結論と考察
堀本 進
横浜船員保険病院歯科口控外科

結論

今回行った症例評価は限局されたものではあるが,重症のOLP患者にプラチ・ナノテクトを用いたところ良好な結果を得た。



考察 現在の扁平苔癬に対する対応方法

OLPは原因不明の角化異常を伴う難治性の慢性炎症性疾患であり,その主訴は摂食時の刺激痛とされている3,4)ため、本疾患に対する臨床的対応の主たるものは,炎症性特性に対する抗炎症治療ということになる。

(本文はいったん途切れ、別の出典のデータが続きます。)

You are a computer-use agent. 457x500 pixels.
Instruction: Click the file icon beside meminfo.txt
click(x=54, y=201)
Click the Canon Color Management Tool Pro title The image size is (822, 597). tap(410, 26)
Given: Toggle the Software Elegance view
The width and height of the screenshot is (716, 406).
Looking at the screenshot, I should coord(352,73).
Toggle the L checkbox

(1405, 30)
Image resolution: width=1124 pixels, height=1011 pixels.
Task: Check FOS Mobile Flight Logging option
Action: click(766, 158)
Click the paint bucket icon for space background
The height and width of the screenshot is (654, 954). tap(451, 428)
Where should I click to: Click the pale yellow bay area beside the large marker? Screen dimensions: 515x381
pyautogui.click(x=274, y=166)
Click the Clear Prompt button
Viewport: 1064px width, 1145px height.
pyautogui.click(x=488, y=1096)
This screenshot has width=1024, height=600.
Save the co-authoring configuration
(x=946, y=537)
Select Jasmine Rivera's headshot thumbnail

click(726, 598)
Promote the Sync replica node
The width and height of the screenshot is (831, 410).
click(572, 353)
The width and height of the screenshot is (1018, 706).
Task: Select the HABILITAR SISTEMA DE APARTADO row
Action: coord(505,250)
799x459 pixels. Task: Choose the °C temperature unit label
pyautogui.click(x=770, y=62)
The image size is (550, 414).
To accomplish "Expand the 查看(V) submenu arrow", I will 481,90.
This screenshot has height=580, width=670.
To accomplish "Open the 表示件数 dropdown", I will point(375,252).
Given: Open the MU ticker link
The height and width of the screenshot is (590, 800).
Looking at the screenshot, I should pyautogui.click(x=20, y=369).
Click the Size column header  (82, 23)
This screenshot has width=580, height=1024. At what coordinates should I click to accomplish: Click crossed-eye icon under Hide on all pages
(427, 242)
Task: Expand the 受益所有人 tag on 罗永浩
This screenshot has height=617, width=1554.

近年OLPの炎症に活性酸素が関与しているという報告が多くみられ5−9),抗酸化作用を有する薬剤の応用が注目されている。たとえば松村らはOLPの免疫組織化学染色により,活性酸素の関与を示唆している。一方,本疾患の治療に関しては,従来BA(セファランチン)などがOLPに対して用いられてきており,良好な結果を得ている。AkamatsuらはBAが活性酸素種のスカベンジャーであると報告しており10),原田らは実際に長期間患者にBAを投与し,OLP患者の改善時には末梢血好中球のO2−産生能の有意な抑制が認められたと報告している6)。しかし今のところOLPに対してBAは保険適用がなく,臨床的には患者に用いることは難しい。

同様にアロプリノ−ル含嗽液を活性酸素種のスカベンジャーとして用いた報告があり8),さらにはOLP上皮の細胞間接合強化という新しい観点からマレイン酸イルソグラジンを用いる試みも行われている11)。しかしいずれも一般的な治療法とはいえない。

このように,いまだ十分な解明がなされておらず治療方法が確立されていないOLPであるが,治療に際しては活性酸素のコントロールが一つの鍵になっているものと思われる。